(Dataset entries)
▶
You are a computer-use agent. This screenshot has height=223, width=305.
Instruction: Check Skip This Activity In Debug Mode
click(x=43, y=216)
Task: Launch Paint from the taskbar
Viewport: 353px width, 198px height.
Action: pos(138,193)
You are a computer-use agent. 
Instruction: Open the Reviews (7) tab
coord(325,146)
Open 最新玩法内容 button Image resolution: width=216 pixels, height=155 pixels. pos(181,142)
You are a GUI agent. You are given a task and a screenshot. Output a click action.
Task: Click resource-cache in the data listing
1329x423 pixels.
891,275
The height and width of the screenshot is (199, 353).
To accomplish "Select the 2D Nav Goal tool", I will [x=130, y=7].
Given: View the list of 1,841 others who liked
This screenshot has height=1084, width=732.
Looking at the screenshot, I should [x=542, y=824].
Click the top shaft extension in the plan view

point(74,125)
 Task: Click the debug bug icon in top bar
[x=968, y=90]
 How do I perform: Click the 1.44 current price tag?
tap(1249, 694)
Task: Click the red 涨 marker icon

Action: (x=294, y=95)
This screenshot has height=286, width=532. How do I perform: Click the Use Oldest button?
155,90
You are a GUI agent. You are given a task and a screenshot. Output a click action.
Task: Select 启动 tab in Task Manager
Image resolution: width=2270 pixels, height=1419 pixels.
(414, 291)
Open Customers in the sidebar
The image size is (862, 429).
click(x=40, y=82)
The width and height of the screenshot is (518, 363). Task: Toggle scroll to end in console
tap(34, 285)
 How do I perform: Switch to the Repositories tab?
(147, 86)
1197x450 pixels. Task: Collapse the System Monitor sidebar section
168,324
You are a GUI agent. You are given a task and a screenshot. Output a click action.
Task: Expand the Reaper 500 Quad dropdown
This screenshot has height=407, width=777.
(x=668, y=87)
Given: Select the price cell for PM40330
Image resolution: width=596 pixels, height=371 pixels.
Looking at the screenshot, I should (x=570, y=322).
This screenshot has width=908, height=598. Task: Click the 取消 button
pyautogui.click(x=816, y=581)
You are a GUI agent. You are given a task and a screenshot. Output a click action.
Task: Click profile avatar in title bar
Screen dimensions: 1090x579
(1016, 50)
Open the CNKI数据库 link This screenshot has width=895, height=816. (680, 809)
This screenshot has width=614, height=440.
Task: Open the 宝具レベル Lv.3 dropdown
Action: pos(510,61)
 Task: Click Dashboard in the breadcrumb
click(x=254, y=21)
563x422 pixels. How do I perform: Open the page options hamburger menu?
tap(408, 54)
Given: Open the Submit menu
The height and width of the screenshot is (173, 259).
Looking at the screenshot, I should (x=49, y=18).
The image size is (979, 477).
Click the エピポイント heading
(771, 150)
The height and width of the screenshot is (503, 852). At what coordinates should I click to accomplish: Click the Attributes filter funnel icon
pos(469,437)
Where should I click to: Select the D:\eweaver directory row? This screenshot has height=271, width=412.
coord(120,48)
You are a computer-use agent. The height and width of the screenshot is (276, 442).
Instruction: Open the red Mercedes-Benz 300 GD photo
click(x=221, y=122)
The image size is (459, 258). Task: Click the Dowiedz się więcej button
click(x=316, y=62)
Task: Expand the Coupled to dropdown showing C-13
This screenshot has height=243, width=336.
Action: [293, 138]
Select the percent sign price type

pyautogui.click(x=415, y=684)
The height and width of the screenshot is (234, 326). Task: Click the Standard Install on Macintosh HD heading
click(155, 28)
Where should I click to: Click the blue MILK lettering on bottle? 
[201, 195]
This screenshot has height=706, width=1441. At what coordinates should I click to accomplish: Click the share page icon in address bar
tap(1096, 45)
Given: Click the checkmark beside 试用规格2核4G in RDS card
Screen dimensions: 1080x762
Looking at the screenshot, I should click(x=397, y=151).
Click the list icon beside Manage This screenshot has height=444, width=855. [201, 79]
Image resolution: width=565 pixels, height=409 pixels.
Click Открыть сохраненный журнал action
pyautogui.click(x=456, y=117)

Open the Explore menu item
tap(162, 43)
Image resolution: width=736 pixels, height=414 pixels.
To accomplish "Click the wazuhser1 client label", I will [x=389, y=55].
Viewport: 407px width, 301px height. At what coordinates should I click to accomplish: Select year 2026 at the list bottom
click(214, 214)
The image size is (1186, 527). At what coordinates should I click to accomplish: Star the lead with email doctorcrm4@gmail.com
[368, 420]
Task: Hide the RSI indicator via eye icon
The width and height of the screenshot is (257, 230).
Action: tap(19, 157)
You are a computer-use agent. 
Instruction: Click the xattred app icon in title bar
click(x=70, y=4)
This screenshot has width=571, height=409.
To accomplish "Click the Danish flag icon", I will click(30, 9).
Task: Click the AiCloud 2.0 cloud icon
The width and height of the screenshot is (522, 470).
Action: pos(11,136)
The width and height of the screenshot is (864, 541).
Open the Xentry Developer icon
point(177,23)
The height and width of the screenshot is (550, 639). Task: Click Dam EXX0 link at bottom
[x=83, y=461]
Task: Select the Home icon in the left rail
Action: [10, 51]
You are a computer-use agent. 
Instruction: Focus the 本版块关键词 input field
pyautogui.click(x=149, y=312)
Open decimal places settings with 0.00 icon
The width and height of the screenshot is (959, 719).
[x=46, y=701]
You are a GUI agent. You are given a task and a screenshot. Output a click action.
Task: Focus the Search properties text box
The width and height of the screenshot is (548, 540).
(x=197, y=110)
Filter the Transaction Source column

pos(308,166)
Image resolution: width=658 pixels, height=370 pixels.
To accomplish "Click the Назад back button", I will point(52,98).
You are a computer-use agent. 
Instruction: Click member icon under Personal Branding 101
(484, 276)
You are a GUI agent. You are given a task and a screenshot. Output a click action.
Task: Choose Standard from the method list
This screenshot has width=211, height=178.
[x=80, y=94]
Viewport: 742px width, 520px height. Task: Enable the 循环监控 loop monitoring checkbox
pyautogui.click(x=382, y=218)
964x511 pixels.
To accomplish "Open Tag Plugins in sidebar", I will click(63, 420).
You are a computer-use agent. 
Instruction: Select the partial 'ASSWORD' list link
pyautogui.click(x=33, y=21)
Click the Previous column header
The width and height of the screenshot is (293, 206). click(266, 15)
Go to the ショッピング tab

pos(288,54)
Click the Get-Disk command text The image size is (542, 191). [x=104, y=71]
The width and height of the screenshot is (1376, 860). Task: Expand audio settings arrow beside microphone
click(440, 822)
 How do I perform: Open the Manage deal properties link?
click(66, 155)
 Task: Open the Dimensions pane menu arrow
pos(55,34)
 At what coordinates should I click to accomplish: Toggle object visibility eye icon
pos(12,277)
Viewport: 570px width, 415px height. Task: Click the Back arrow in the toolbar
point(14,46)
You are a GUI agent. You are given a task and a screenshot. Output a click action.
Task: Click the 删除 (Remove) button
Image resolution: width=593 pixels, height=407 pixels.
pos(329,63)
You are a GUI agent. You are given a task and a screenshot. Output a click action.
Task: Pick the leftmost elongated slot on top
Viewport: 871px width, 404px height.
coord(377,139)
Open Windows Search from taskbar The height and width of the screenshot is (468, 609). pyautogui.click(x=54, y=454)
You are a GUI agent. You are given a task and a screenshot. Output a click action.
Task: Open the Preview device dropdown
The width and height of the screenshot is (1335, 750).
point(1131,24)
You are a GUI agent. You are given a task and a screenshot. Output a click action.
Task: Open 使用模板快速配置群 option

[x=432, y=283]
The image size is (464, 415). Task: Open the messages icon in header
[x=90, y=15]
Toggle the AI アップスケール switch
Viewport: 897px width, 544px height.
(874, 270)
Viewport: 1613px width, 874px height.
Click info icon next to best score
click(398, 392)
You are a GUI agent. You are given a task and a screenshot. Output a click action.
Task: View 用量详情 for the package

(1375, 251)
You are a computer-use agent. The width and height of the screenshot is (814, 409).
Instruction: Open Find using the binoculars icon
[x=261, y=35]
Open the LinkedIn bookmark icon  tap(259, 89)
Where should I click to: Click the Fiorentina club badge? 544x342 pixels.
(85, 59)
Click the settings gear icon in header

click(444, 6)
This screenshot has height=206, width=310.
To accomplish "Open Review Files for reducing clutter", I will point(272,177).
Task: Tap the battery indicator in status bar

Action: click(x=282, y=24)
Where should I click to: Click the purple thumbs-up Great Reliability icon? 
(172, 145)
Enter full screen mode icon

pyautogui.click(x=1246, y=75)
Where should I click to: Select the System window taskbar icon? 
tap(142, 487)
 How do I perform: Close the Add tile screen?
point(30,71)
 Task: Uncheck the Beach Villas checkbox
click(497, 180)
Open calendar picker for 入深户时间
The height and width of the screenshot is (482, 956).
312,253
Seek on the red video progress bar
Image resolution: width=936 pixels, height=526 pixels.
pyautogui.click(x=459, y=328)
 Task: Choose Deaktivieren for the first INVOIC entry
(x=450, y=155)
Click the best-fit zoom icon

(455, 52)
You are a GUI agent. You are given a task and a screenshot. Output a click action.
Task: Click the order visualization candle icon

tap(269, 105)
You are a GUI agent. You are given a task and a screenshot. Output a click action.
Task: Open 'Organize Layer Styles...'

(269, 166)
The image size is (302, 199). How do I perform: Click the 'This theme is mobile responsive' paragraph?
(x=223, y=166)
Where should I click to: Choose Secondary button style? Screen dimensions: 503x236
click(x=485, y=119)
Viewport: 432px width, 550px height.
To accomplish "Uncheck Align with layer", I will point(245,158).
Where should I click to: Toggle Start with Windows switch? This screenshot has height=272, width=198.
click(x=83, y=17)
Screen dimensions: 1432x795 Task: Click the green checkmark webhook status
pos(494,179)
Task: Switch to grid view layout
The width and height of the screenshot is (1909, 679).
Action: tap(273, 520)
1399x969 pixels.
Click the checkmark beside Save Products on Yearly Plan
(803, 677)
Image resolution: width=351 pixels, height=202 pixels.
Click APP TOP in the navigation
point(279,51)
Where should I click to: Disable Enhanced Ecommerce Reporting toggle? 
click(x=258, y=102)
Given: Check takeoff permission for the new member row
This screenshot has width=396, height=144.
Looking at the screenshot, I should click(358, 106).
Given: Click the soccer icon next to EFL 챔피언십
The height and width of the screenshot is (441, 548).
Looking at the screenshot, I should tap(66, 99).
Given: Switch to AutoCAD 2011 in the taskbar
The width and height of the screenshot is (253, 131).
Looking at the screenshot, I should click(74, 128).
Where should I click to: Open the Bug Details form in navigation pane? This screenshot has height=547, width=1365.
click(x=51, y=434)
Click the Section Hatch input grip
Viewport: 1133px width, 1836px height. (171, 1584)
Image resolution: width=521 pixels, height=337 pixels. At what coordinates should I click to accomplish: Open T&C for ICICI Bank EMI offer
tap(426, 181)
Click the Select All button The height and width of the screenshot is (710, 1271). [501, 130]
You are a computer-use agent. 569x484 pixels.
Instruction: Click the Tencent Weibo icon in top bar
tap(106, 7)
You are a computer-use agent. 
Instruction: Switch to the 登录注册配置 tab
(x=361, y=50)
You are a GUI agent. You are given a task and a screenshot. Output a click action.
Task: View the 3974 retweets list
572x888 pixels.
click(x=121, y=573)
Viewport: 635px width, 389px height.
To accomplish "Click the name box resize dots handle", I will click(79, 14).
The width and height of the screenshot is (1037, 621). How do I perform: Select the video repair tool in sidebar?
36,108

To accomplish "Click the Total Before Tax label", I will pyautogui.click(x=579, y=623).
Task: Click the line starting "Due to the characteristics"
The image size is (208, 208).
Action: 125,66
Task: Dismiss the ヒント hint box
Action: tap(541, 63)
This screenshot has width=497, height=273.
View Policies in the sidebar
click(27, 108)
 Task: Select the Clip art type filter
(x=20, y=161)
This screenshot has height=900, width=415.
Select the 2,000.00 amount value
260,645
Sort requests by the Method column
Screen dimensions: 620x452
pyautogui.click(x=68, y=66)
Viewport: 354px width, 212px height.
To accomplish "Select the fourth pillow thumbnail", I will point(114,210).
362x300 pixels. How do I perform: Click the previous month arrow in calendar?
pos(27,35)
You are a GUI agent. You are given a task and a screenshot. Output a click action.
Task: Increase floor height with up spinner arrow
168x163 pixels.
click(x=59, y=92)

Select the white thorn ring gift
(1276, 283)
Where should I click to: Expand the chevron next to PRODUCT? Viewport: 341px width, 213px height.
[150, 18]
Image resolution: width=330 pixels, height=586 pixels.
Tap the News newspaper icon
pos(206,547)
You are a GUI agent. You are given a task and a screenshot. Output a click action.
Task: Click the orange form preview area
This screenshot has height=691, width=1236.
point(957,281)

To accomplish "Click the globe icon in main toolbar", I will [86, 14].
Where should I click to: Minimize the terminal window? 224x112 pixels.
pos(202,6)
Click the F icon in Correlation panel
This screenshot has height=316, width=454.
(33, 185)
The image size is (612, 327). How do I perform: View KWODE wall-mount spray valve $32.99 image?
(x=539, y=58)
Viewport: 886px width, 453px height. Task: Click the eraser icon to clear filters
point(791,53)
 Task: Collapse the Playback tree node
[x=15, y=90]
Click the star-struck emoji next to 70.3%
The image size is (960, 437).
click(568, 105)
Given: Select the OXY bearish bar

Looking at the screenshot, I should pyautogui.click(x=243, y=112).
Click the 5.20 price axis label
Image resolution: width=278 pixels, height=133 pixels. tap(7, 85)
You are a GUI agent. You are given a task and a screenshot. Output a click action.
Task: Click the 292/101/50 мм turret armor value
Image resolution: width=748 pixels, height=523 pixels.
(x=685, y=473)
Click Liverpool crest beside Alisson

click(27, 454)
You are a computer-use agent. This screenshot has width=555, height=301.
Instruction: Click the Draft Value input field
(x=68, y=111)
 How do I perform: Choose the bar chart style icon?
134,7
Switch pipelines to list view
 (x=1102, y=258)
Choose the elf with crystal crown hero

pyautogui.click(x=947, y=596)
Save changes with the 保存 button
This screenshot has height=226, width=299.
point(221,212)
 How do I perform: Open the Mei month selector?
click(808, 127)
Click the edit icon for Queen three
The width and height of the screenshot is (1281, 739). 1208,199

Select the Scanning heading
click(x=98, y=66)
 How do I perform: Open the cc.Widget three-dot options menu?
◀
Filter the entries above and return only the lines holding "from".

**RESULT OF THE TASK**.
Task: Launch Paint from the taskbar
Task: Choose Standard from the method list
Open Windows Search from taskbar The height and width of the screenshot is (468, 609). pyautogui.click(x=54, y=454)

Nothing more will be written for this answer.